• [Supplied passage]:
+-------+

Team with maximum athletes: United States (9115 athletes)
Team with highest number of distinct sports: Great Britain (56 sports)


## Question 3

**True or False?**

> The average height of athletes who won a medal in Speed Skating is greater than the average height of athletes who won a medal in Basketball.

Write code to determine if this statement is True or False.

In [7]:
# Your code goes here
# Filter only medal winners
medal_winners = athlete_events[athlete_events["Medal"].notna()]

# Average height of medal winners in Speed Skating
avg_height_speed_skating = medal_winners[medal_winners["Sport"] == "Speed Skating"]["Height"].mean()

# Average height of medal winners in Basketball
avg_height_basketball = medal_winners[medal_winners["Sport"] == "Basketball"]["Height"].mean()

# Compare and print result
result = avg_height_speed_skating > avg_height_basketball

print(f"Average height (Speed Skating): {avg_height_speed_skating:.2f} cm")
print(f"Average height (Basketball): {avg_height_basketball:.2f} cm")
print("Statement is", result)


Average height (Speed Skating): 175.18 cm
Average height (Basketball): 191.99 cm
Statement is False


## Question 4

Identify athletes who have participated in multiple Olympic events (more than one unique event). For these athletes:

- Calculate the sum of the total number of events they participated in altogether.
- Identify the athletes who have won at least two medals (any type of medal).  How many such atheletes are there?

+-------+

• [Provided data]:
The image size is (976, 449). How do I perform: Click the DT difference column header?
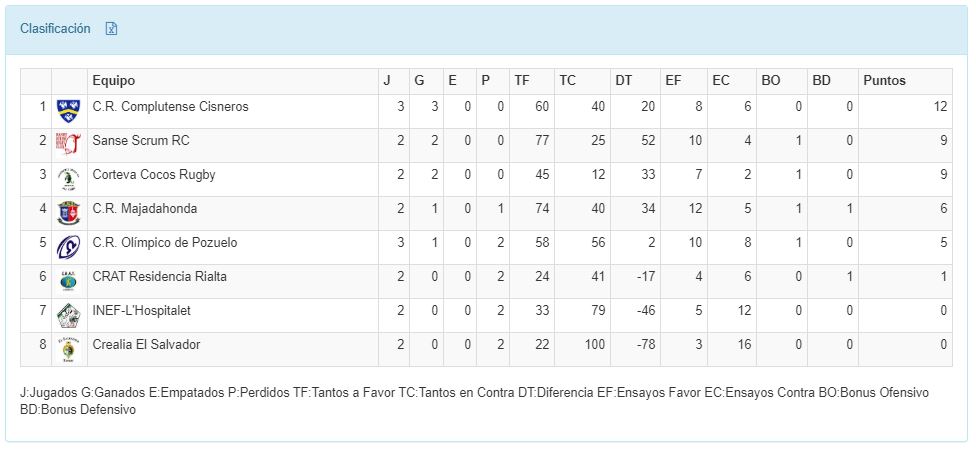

+-------+

• [Actions to take]:
1/ According to the Olympic athlete notebook, what average height does the output give for medal winners in Basketball?
2/ Write the next part of the Olympic athlete notebook, picking up after its final sentence.
The lines have no connection to the Olympic athlete notebook.

• [Responses]:
1/ 191.99 cm

2/
In [8]:
# Your code goes here
# Group by athlete (ID + Name just for readability)
athlete_group = athlete_events.groupby(["ID", "Name"])

# 1. Count unique events per athlete
athlete_event_counts = athlete_group["Event"].nunique()

# Filter athletes who participated in more than one unique event
multi_event_athletes = athlete_event_counts[athlete_event_counts > 1]

# Sum of total number of events they participated in
total_events = multi_event_athletes.sum()

print("Total number of events participated in by multi-event athletes:", total_events)

# 2. Count medals per athlete (non-null Medal entries)
athlete_medal_counts = athlete_group["Medal"].apply(lambda x: x.notna().sum())

# Filter athletes with at least 2 medals
multi_medal_athletes = athlete_medal_counts[athlete_medal_counts >= 2]

print("Number of athletes with at least two medals:", len(multi_medal_athletes))


Total number of events participated in by multi-event athletes: 111304
Number of athletes with at least two medals: 6996


## Question 5

Identify all athletes who have won at least one medal and have participated in two or more different sports. For these athletes:

- Find the total number of different sports each of them participated in. Which athlete has the highest number of sports? And how many?
- Calculate the average number of medals won by these athletes. Which athlete has the maximum number of medals? And how many?

In [11]:
# Filter medal winners
medal_winners = athlete_events[athlete_events["Medal"].notna()]

# Group by athlete
athlete_group = medal_winners.groupby(["ID", "Name"])

# Count distinct sports
sports_per_athlete = athlete_group["Sport"].nunique()

# Count medals
medals_per_athlete = athlete_group["Medal"].count()

# Keep only athletes with >= 2 different sports
multi_sport_athletes = sports_per_athlete[sports_per_athlete >= 2]

# Join with medal counts
multi_sport_data = pd.DataFrame({
    "Sports_Count": multi_sport_athletes,
    "Medals_Count": medals_per_athlete.loc[multi_sport_athletes.index]
})

# Athlete with highest number of sports
max_sports_athlete = multi_sport_data["Sports_Count"].idxmax()
max_sports = multi_sport_data["Sports_Count"].max()

# Average medals among these athletes
avg_medals = multi_sport_data["Medals_Count"].mean()

# Athlete with maximum medals
max_medals_athlete = multi_sport_data["Medals_Count"].idxmax()
max_medals = multi_sport_data["Medals_Count"].max()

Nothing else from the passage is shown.